Pris par un désir obsessionnel auquel il pouvait être soumis parfois, il me dit :

- Jacques, veux-tu aller voir un musée très original, perdu au fond de la Franche Comté ?
- Papa, si c’est pour aller voir un musée où se battent en duel trois cailloux immémoriaux, quelques ruines romaines et une foultitude d’objets divers ayant appartenu à quelques anciens vertueux et célèbres, je préfère une ballade en forêt.
- Je te trouve bien méchant à son sujet sans savoir de quel musée il peut s’agir !
- Papa, j’ai la sensation qu’en enfermant les œuvres dans un musée, on les fait mourir une seconde fois. Autant leur faire vivre leur véritable destin, les faire disparaître. Elles appartiennent au passé ; elles doivent demeurer dans le passé !
- Jacques, bien au contraire, en les replaçant au milieu de nous, on les fait redevenir vivantes. Les beautés doivent être admirées. Ce sont des œuvres intimes, des objets, des légendes, des chants qui parlent à notre cœur, qui doivent inspirer notre présent et construire notre futur.
- Tu sais bien que je préfère ce qui est original, nouveau, insolite.

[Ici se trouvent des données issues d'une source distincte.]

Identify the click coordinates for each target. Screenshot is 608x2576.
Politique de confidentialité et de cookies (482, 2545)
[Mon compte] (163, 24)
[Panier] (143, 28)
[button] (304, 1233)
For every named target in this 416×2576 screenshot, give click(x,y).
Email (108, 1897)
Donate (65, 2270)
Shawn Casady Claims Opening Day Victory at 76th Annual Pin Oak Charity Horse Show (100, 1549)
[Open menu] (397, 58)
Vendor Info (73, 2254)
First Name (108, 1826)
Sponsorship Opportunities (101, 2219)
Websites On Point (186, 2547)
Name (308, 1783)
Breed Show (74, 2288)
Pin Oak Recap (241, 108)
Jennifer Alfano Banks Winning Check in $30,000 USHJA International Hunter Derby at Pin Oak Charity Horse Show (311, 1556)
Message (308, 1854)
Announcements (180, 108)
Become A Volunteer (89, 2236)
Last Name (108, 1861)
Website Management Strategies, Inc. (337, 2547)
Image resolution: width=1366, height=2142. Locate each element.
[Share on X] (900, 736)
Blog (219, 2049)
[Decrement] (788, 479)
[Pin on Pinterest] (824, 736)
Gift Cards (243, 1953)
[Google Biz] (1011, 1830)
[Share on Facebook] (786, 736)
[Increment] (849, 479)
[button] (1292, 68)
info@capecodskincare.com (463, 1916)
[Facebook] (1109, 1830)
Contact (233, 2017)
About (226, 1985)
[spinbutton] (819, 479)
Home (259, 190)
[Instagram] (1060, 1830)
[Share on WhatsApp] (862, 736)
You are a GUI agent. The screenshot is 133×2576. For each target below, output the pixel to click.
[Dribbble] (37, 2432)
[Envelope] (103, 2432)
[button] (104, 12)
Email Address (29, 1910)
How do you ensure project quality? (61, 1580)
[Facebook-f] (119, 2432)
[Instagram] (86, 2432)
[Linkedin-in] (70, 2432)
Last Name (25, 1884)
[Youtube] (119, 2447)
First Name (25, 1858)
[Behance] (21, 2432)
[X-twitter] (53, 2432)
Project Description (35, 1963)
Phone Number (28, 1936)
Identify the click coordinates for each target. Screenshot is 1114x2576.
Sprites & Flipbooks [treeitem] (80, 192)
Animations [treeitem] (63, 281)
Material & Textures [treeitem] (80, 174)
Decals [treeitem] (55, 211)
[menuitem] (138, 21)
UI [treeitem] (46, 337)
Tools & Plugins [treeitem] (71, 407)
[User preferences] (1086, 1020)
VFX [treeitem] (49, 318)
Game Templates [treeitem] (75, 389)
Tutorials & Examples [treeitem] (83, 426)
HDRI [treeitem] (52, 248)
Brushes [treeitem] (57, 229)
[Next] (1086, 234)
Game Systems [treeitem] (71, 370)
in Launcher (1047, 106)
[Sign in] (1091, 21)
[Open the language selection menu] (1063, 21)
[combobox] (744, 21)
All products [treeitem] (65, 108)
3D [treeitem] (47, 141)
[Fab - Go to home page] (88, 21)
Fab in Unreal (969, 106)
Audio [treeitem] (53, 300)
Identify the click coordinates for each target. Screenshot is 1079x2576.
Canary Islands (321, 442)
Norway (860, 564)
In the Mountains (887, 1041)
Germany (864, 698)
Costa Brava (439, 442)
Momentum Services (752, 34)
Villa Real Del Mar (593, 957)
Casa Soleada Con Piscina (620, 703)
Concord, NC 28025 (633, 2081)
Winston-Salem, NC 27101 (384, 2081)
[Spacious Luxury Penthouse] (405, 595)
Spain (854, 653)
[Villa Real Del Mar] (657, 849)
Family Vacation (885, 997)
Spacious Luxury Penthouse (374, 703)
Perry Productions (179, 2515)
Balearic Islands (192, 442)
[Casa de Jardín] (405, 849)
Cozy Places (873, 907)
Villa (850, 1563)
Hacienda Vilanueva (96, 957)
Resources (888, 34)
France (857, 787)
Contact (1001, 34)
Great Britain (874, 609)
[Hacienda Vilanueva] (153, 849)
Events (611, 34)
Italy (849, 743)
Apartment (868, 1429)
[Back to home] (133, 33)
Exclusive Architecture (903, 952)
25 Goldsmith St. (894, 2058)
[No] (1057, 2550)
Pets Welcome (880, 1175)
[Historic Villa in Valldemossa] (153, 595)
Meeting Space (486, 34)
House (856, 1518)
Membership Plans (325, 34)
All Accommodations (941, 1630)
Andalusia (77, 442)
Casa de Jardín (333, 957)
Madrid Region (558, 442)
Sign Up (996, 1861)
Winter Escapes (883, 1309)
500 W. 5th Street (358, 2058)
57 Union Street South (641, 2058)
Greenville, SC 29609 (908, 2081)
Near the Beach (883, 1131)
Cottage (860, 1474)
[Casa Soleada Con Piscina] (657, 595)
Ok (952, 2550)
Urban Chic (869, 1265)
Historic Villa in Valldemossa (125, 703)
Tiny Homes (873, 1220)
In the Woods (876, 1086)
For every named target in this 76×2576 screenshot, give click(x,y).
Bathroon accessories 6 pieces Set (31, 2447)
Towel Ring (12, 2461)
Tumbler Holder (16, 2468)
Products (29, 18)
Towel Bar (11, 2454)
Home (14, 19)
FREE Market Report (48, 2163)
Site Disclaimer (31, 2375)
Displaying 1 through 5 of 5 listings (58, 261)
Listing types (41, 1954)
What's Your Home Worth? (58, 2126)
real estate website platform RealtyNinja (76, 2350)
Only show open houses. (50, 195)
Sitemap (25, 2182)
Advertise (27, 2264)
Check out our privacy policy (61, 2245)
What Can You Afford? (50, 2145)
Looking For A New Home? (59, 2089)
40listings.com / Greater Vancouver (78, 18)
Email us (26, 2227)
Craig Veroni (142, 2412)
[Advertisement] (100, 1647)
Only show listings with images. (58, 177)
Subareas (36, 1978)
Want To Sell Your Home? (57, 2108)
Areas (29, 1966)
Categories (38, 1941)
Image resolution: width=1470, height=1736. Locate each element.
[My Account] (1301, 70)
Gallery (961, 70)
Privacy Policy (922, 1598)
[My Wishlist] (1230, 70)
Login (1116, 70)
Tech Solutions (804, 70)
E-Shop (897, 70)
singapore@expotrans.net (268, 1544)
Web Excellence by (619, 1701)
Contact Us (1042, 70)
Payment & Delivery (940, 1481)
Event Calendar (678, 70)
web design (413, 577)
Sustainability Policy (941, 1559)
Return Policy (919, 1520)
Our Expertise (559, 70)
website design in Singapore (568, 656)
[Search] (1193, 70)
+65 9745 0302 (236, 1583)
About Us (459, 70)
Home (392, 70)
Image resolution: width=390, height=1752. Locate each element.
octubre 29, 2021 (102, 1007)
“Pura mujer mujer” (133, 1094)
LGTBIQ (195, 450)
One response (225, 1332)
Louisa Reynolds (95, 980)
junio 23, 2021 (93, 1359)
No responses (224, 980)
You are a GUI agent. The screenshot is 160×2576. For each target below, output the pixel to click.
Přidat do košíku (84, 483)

Alors qu’y a-t-il d’insolite dans ce musée ?
- Eh bien, ce musée est le résultat d’une véritable passion de deux êtres merveilleux pour leur terroir, Albert et Félicie Demard, qui, depuis 1957, sont partis à la recherche d’objets et de mobiliers, témoins de l’histoire des femmes et des hommes de la France rurale du XIXème siècle et du début du XXème siècle.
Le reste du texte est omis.